Marijuana Cultivator Pleads Guilty to Environmental Damage Caused by Marijuana Grown in Sequoia National Forest
FRESNO, Calif. — Juan Carlos Martinez-Tinoco (Martinez), 42, of Mexico, pleaded guilty today to committing a depredation against public land and natural resources in the vicinity of The Needles, a series of massive granite rock formations in the Sequoia National Forest in Tulare County, Acting U.S. Attorney Phillip A. Talbert announced.
According to court documents, between March 1, 2015, and August 4, 2015, Martinez was involved in a marijuana cultivation operation consisting of approximately 2,608 marijuana plants in the Needles area of the Sequoia National Park. The operation caused extensive damage to public land and natural resources. Agents observed evidence of the use of harmful poisons, including 50-pound bags of high-nitrogen fertilizer. They also noted that many native plants and trees had been cut to make room for the marijuana plants. Large piles of trash were stuffed under boulders and buried along a stream. Water was diverted from a spring that supports wildlife.
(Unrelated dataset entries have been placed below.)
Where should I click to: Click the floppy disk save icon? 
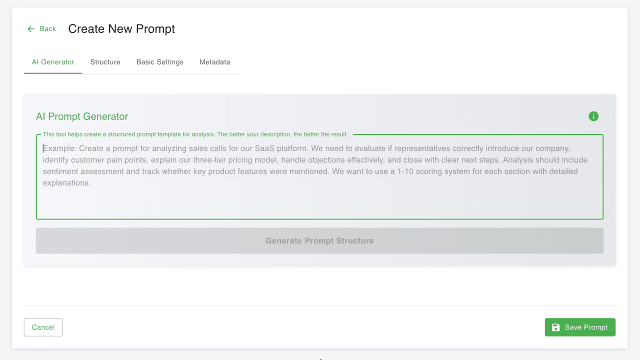[556, 327]
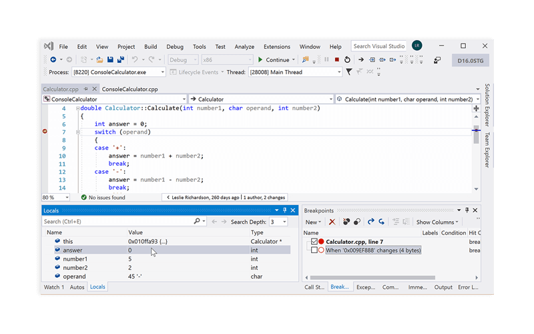Switch to the Calculator.cpp editor tab

[x=61, y=89]
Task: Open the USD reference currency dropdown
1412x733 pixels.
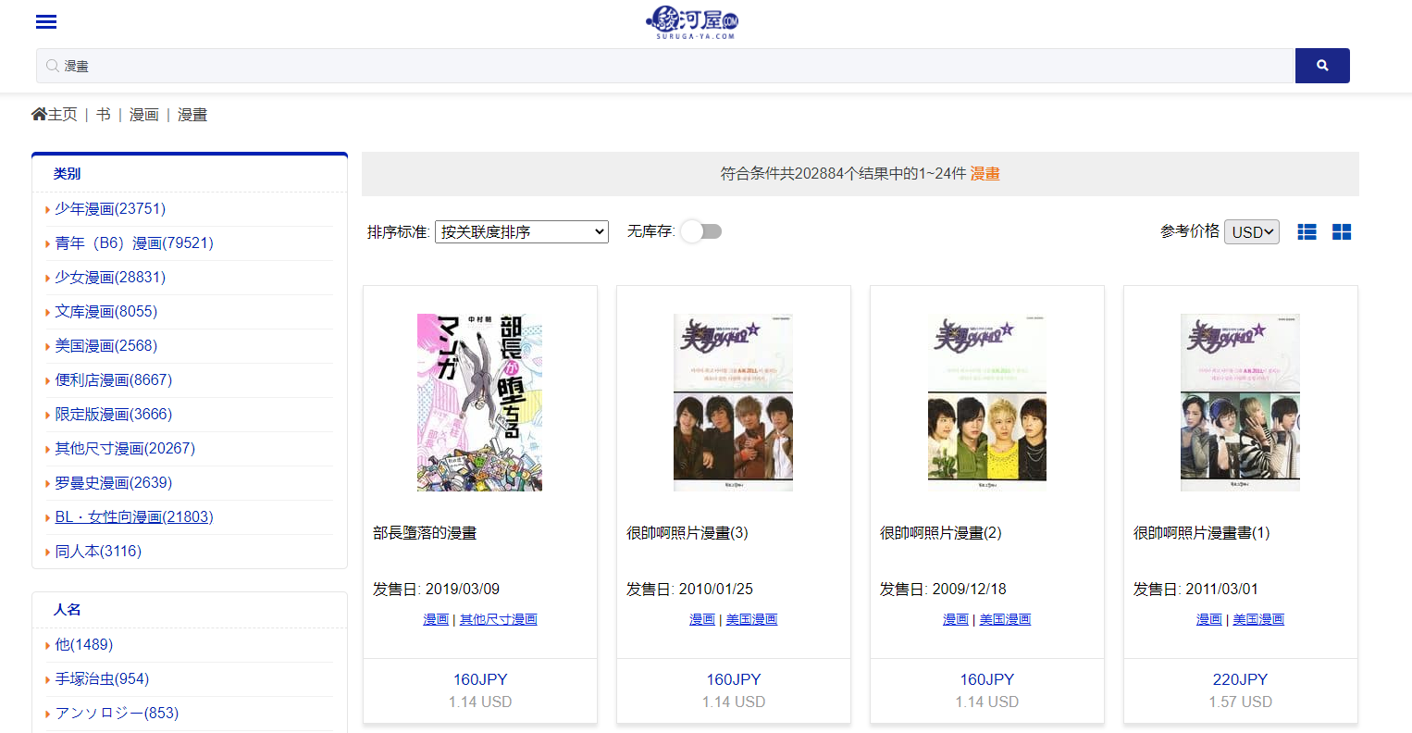Action: [x=1251, y=232]
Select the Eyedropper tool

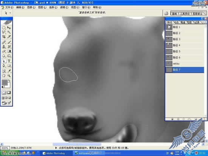9,71
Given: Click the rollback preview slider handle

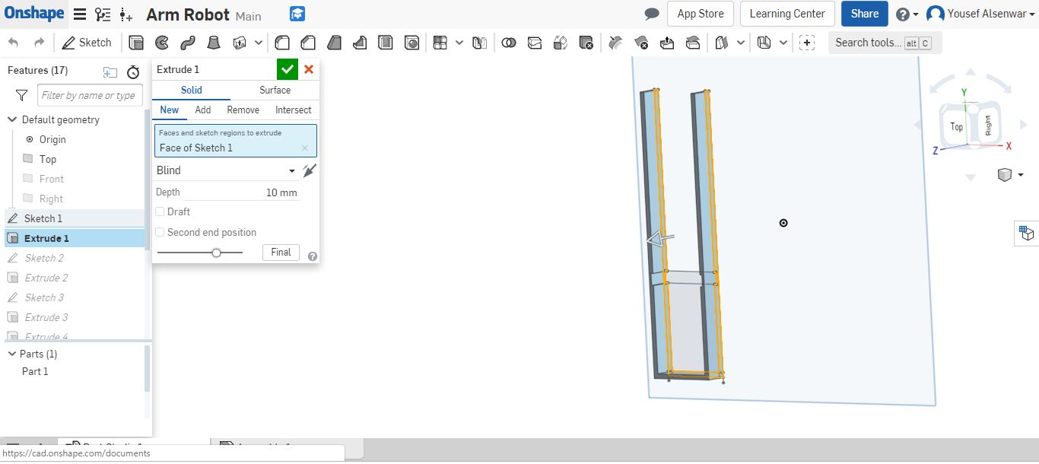Looking at the screenshot, I should click(216, 253).
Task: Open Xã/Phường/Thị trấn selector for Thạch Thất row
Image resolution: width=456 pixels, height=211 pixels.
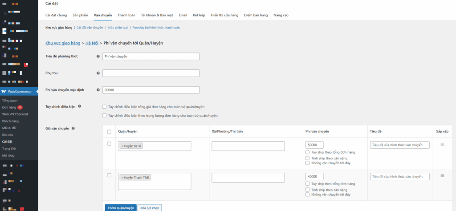Action: pyautogui.click(x=248, y=178)
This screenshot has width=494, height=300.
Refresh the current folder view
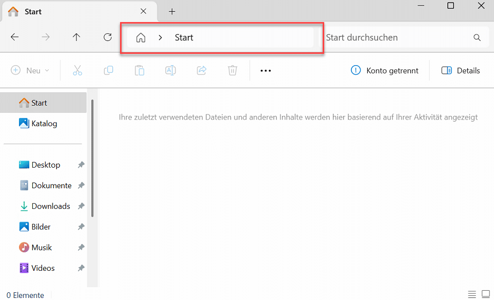(108, 37)
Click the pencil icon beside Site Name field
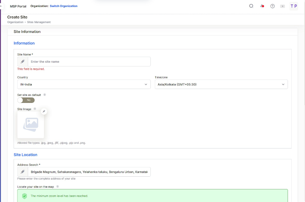 pos(22,61)
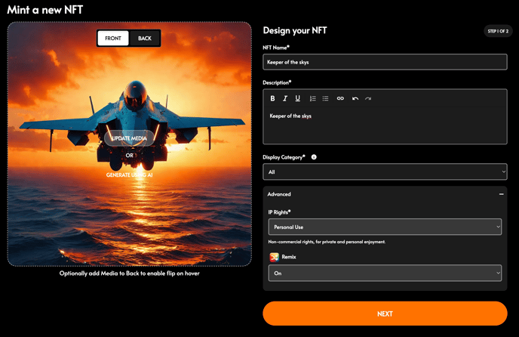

The water source for the grow site drains into the Upper Kern River, which contains the Kern River Rainbow Trout, a localized species of rainbow trout that has been designated in the state of California as a “Species of Special Concern.” Martinez has also agreed to pay $4,286 in restitution to the U.S. Forest Service to clean up the damaged area.
This case is the product of an investigation by the U.S. Forest Service, the U.S. Drug Enforcement Administration, the U.S. Immigration and Customs Enforcement’s (ICE) Homeland Security Investigations (HSI), the California Department of Fish and Wildlife, the Tulare County Sheriff’s Office, and the Kern County Sheriff’s Office. Assistant United States Attorney Karen Escobar is prosecuting the case.
Martinez, who is detained, is scheduled for sentencing on December 5, 2016. He faces a maximum statutory penalty of 10 years in prison and a $250,000 fine. The actual sentence, however, will be determined at the discretion of the court after consideration of any applicable statutory factors and the Federal Sentencing Guidelines, which take into account a number of variables.